## Problem statement
Line by line, write out the material exactly.

----------------------------------------

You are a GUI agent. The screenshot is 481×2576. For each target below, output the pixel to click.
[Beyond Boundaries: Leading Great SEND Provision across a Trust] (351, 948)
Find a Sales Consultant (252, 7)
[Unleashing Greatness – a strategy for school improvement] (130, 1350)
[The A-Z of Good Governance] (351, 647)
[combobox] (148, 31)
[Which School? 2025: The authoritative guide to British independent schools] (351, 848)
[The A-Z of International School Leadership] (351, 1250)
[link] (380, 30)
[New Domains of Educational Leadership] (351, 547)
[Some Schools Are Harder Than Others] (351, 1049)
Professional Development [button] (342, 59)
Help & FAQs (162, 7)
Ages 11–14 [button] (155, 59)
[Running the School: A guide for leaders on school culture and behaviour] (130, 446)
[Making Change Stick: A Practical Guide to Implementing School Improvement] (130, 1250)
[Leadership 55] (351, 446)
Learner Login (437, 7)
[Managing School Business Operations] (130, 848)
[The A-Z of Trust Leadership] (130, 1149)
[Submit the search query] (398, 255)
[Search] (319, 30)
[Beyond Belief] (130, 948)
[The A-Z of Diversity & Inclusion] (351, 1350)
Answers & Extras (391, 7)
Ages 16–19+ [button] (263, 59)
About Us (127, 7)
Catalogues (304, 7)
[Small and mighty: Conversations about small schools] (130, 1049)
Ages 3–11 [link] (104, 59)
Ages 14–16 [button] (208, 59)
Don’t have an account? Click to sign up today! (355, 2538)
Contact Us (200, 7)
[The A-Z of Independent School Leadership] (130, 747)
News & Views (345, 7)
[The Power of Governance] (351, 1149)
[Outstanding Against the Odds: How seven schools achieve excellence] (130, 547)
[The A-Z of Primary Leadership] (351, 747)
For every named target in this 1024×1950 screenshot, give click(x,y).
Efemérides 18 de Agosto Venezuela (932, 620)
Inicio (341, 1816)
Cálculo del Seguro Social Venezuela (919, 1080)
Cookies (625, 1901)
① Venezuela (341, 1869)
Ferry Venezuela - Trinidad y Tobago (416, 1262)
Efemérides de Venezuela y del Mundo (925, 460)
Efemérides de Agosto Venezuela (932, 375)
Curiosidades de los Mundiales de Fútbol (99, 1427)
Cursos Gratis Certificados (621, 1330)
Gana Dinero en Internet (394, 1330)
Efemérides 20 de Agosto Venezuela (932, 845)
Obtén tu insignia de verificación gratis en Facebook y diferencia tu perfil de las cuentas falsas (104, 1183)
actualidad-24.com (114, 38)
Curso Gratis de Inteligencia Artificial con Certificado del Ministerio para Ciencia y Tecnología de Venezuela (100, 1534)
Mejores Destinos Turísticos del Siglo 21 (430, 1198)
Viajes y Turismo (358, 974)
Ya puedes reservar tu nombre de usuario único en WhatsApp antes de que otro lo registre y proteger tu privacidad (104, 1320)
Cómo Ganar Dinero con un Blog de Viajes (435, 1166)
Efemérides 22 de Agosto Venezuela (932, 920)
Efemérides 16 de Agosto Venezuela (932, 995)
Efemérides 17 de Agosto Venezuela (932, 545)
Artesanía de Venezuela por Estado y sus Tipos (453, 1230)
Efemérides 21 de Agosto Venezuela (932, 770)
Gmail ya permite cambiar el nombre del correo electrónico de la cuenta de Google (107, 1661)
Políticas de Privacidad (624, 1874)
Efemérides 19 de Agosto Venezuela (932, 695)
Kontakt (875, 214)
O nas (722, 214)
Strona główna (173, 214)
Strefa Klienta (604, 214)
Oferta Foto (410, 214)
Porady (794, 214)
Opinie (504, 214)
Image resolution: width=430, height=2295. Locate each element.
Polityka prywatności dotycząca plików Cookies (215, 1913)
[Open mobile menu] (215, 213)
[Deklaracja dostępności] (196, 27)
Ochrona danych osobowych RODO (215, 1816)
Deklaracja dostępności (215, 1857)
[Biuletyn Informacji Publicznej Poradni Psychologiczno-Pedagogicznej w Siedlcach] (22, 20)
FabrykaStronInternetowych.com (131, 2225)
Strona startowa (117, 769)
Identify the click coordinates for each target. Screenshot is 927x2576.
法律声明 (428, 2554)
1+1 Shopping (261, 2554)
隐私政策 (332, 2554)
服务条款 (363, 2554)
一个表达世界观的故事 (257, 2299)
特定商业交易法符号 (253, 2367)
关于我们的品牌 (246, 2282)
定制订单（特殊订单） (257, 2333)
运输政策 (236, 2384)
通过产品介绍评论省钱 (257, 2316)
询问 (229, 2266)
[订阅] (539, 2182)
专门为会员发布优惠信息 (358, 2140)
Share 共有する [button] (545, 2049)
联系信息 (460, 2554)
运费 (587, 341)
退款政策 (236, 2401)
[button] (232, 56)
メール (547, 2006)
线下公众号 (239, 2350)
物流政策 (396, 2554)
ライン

----------------------------------------

## Solution below
You are a GUI agent. The screenshot is 481×2576. For each target below, output the pixel to click.
[Beyond Boundaries: Leading Great SEND Provision across a Trust] (351, 948)
Find a Sales Consultant (252, 7)
[Unleashing Greatness – a strategy for school improvement] (130, 1350)
[The A-Z of Good Governance] (351, 647)
[combobox] (148, 31)
[Which School? 2025: The authoritative guide to British independent schools] (351, 848)
[The A-Z of International School Leadership] (351, 1250)
[link] (380, 30)
[New Domains of Educational Leadership] (351, 547)
[Some Schools Are Harder Than Others] (351, 1049)
Professional Development [button] (342, 59)
Help & FAQs (162, 7)
Ages 11–14 [button] (155, 59)
[Running the School: A guide for leaders on school culture and behaviour] (130, 446)
[Making Change Stick: A Practical Guide to Implementing School Improvement] (130, 1250)
[Leadership 55] (351, 446)
Learner Login (437, 7)
[Managing School Business Operations] (130, 848)
[The A-Z of Trust Leadership] (130, 1149)
[Submit the search query] (398, 255)
[Search] (319, 30)
[Beyond Belief] (130, 948)
[The A-Z of Diversity & Inclusion] (351, 1350)
Answers & Extras (391, 7)
Ages 16–19+ [button] (263, 59)
About Us (127, 7)
Catalogues (304, 7)
[Small and mighty: Conversations about small schools] (130, 1049)
Ages 3–11 [link] (104, 59)
Ages 14–16 [button] (208, 59)
Don’t have an account? Click to sign up today! (355, 2538)
Contact Us (200, 7)
[The A-Z of Independent School Leadership] (130, 747)
News & Views (345, 7)
[The Power of Governance] (351, 1149)
[Outstanding Against the Odds: How seven schools achieve excellence] (130, 547)
[The A-Z of Primary Leadership] (351, 747)
For every named target in this 1024×1950 screenshot, give click(x,y).
Efemérides 18 de Agosto Venezuela (932, 620)
Inicio (341, 1816)
Cálculo del Seguro Social Venezuela (919, 1080)
Cookies (625, 1901)
① Venezuela (341, 1869)
Ferry Venezuela - Trinidad y Tobago (416, 1262)
Efemérides de Venezuela y del Mundo (925, 460)
Efemérides de Agosto Venezuela (932, 375)
Curiosidades de los Mundiales de Fútbol (99, 1427)
Cursos Gratis Certificados (621, 1330)
Gana Dinero en Internet (394, 1330)
Efemérides 20 de Agosto Venezuela (932, 845)
Obtén tu insignia de verificación gratis en Facebook y diferencia tu perfil de las cuentas falsas (104, 1183)
actualidad-24.com (114, 38)
Curso Gratis de Inteligencia Artificial con Certificado del Ministerio para Ciencia y Tecnología de Venezuela (100, 1534)
Mejores Destinos Turísticos del Siglo 21 (430, 1198)
Viajes y Turismo (358, 974)
Ya puedes reservar tu nombre de usuario único en WhatsApp antes de que otro lo registre y proteger tu privacidad (104, 1320)
Cómo Ganar Dinero con un Blog de Viajes (435, 1166)
Efemérides 22 de Agosto Venezuela (932, 920)
Efemérides 16 de Agosto Venezuela (932, 995)
Efemérides 17 de Agosto Venezuela (932, 545)
Artesanía de Venezuela por Estado y sus Tipos (453, 1230)
Efemérides 21 de Agosto Venezuela (932, 770)
Gmail ya permite cambiar el nombre del correo electrónico de la cuenta de Google (107, 1661)
Políticas de Privacidad (624, 1874)
Efemérides 19 de Agosto Venezuela (932, 695)
Kontakt (875, 214)
O nas (722, 214)
Strona główna (173, 214)
Strefa Klienta (604, 214)
Oferta Foto (410, 214)
Porady (794, 214)
Opinie (504, 214)
Image resolution: width=430, height=2295. Locate each element.
Polityka prywatności dotycząca plików Cookies (215, 1913)
[Open mobile menu] (215, 213)
[Deklaracja dostępności] (196, 27)
Ochrona danych osobowych RODO (215, 1816)
Deklaracja dostępności (215, 1857)
[Biuletyn Informacji Publicznej Poradni Psychologiczno-Pedagogicznej w Siedlcach] (22, 20)
FabrykaStronInternetowych.com (131, 2225)
Strona startowa (117, 769)
Identify the click coordinates for each target. Screenshot is 927x2576.
法律声明 (428, 2554)
1+1 Shopping (261, 2554)
隐私政策 (332, 2554)
服务条款 (363, 2554)
一个表达世界观的故事 (257, 2299)
特定商业交易法符号 (253, 2367)
关于我们的品牌 (246, 2282)
定制订单（特殊订单） (257, 2333)
运输政策 (236, 2384)
通过产品介绍评论省钱 (257, 2316)
询问 (229, 2266)
[订阅] (539, 2182)
专门为会员发布优惠信息 (358, 2140)
Share 共有する [button] (545, 2049)
联系信息 (460, 2554)
运费 (587, 341)
退款政策 (236, 2401)
[button] (232, 56)
メール (547, 2006)
线下公众号 (239, 2350)
物流政策 (396, 2554)
ライン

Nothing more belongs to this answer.